▸ **PASSAGE SHOWN**
May 19, 2010 17:29 IST

The US market regulators have proposed new restrictions to rein in volatility of individual stocks, a move that comes after the Wall Street crashed due to severe volatility in the shares of certain companies on May 6.

Looking to tame the possibility of intense volatility, the new rules would ensure that trading in certain individual stocks are paused, "if the price moves 10 per cent or more in a five-minute period".

The new circuit breaker rules have been proposed by the Securities and Exchange Commission, National Securities Exchanges and the Financial Industry Regulatory Authority.

On May 6, the benchmark Dow Jones Industrial Average plummeted about 1,000 points for a few minutes, but recovered most of the losses before ending the day with over one per cent loss at 10,520.32 points.

Market regulator SEC in a statement on Tuesday said the trading in a stock would pause across the equity markets for a five-minute period in the event that the stock experiences a 10 per cent change in price over the preceding five minutes.

"The pause would give the markets the opportunity to attract new trading interest in an affected stock, establish a reasonable market price, and resume trading in a fair and orderly fashion. Initially, these new rules would be in effect on a pilot basis through December 10, 2010," it said.

▸ **DATASET**
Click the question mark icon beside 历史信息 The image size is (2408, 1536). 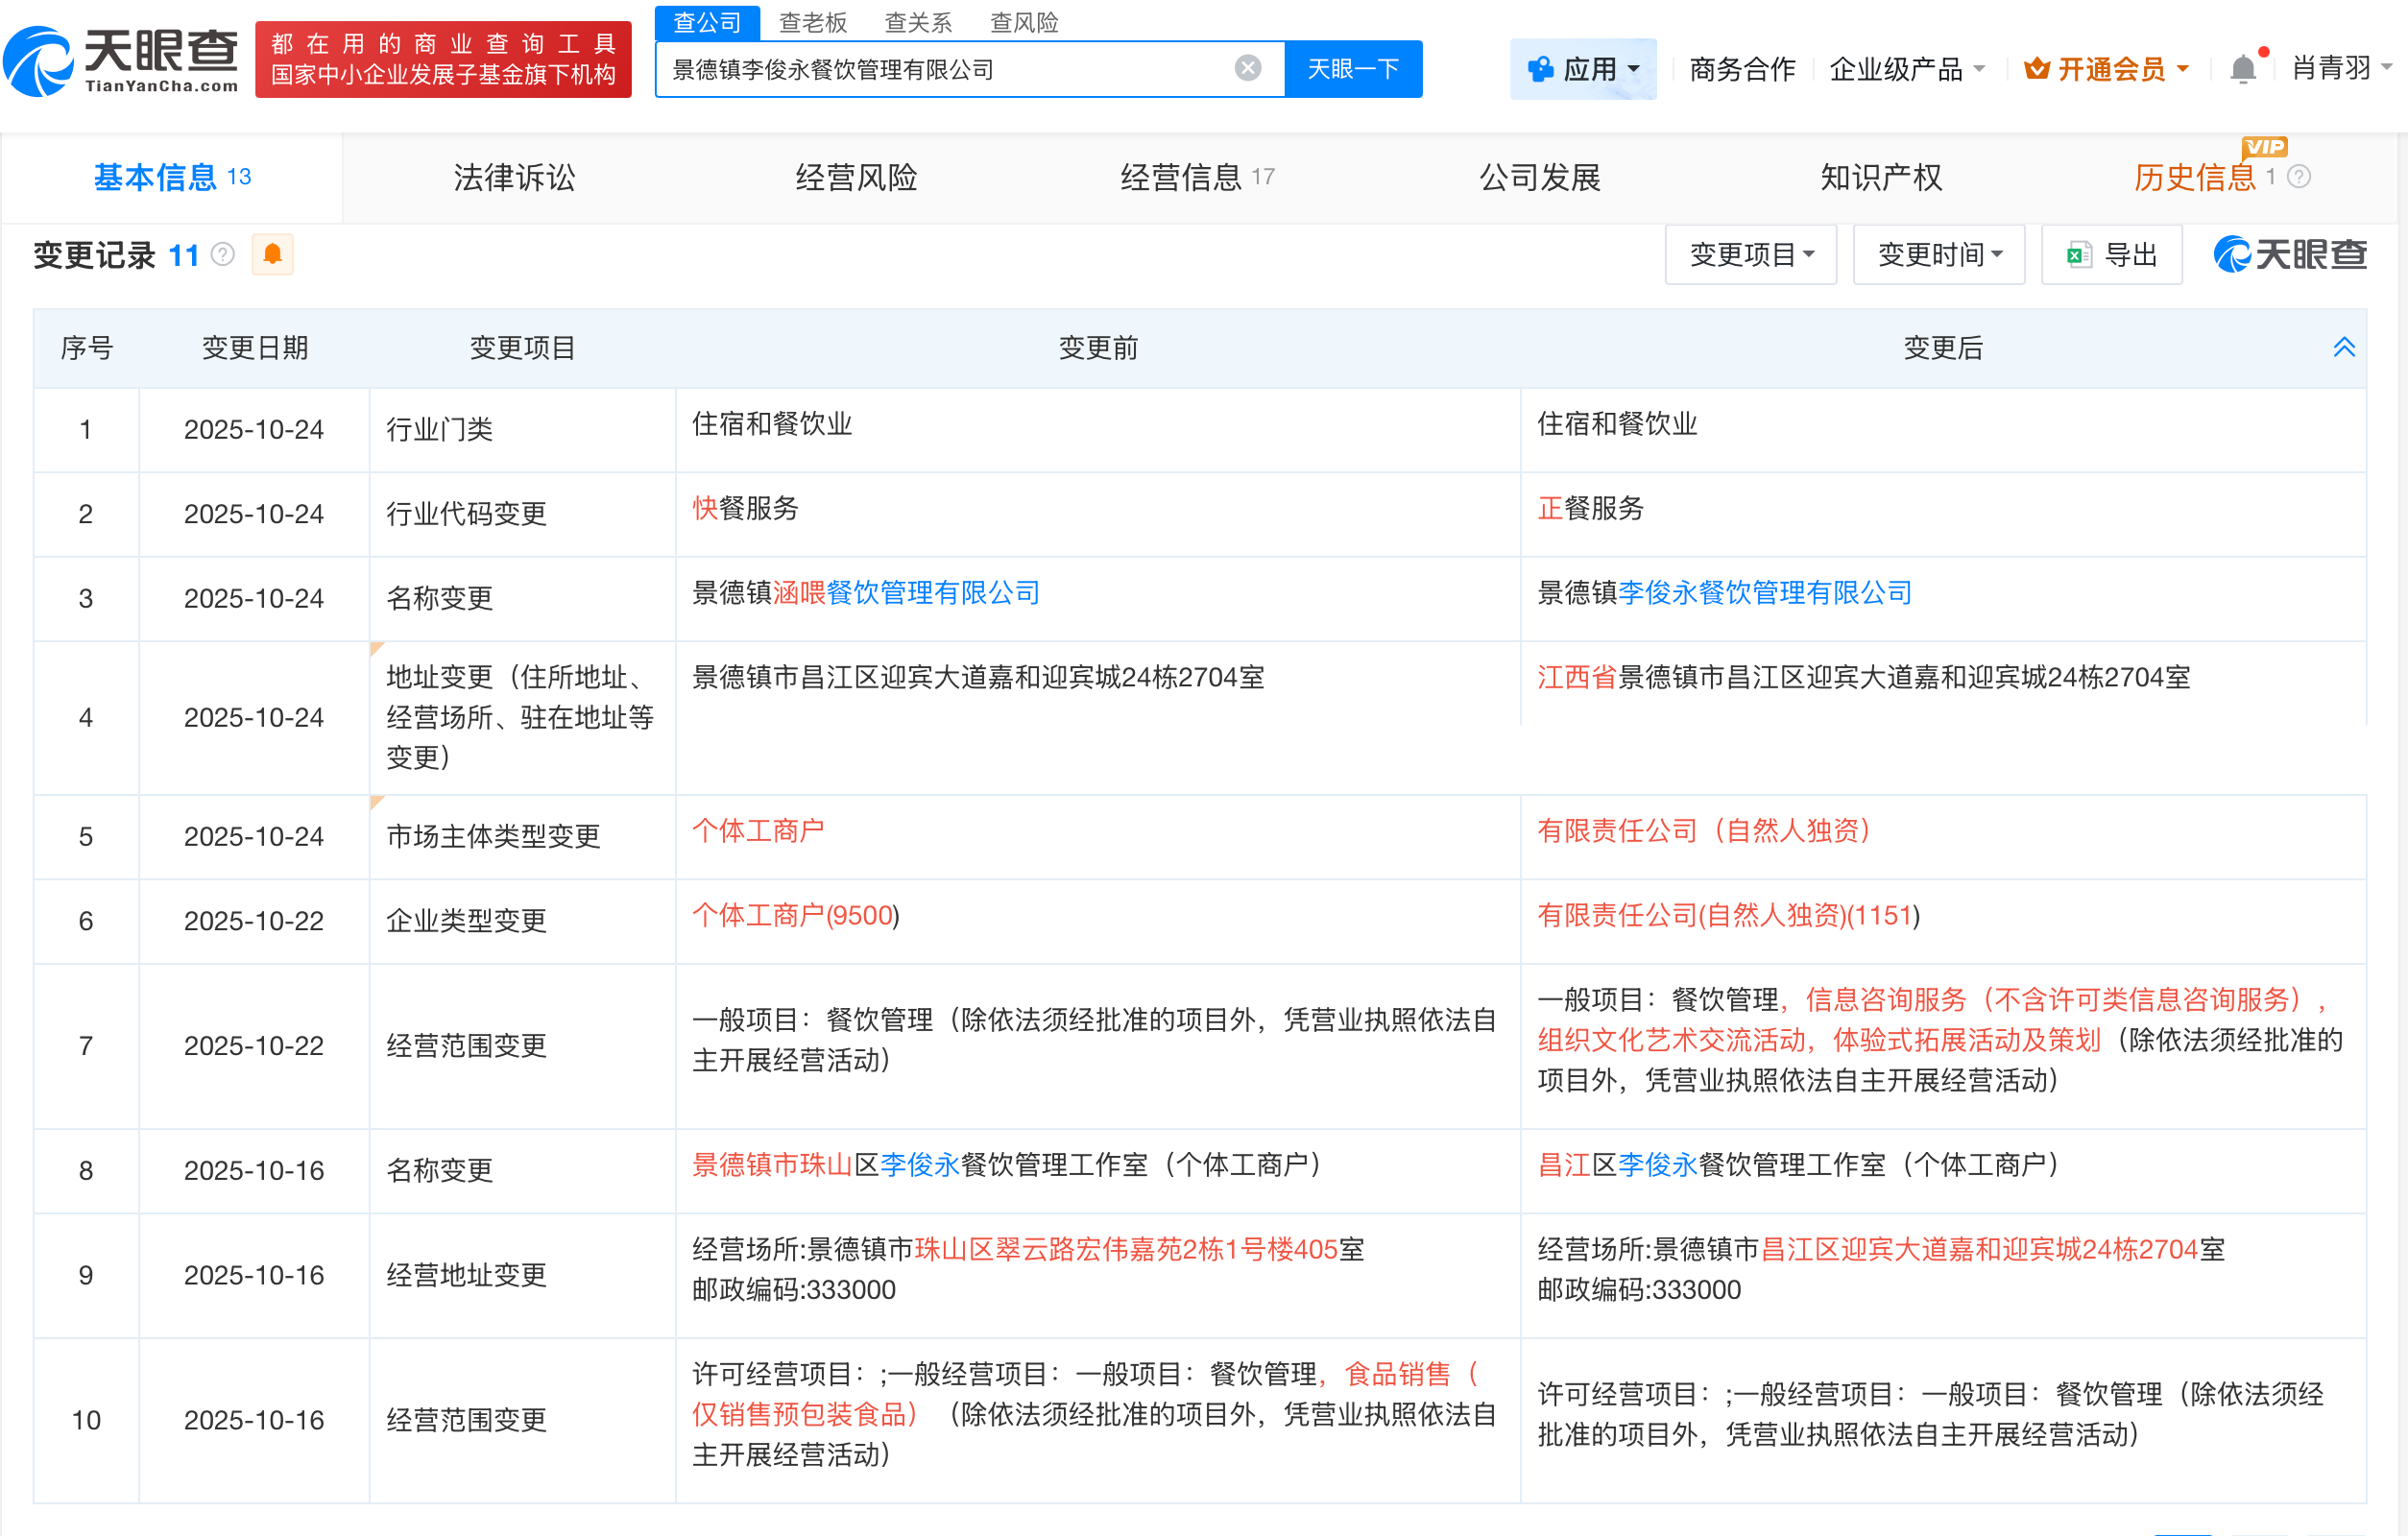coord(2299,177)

==

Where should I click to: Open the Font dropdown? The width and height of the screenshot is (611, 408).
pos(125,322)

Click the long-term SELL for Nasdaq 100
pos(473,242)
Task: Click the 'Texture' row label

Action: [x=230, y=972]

==

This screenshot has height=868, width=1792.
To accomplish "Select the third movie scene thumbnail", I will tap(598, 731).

▸ **WHAT TO WORK ON**
- A) Rewrite the circuit breaker article from "May 19, 2010" up to and including "companies on May 6.", replacing "volatility" with "price swings".
- B) Continue the article on the proposed stock circuit breaker rules from the point where it stops.

▸ **SET OF ANSWERS**
- A)
May 19, 2010 17:29 IST

The US market regulators have proposed new restrictions to rein in price swings of individual stocks, a move that comes after the Wall Street crashed due to severe price swings in the shares of certain companies on May 6.

- B)
The markets would utilise the pilot period to make necessary adjustments to the parameters or operation of the proposed circuit breakers. These rules were decided upon, after a meeting of SEC, exchanges and FINRA last week.

"The meeting took place within days after the market dropped massively after the S&P 500 index fell at least 10 per cent in a five-minute period," the statement said.

Going by reports, the market crash on May 6 was due to some technical glitches even though the exact reason is yet to be ascertained.

SEC chairperson Mary Schapiro said the circuit breakers for individual stocks would help to limit significant volatility. "They would also increase market transparency, bolster investor protection and bring uniformity to decisions regarding trading halts in individual securities," she added.

Welcoming the move, NYSE Euronext in said the adoption of this market-wide mechanism would promote investor protection and help prevent similar events in the future.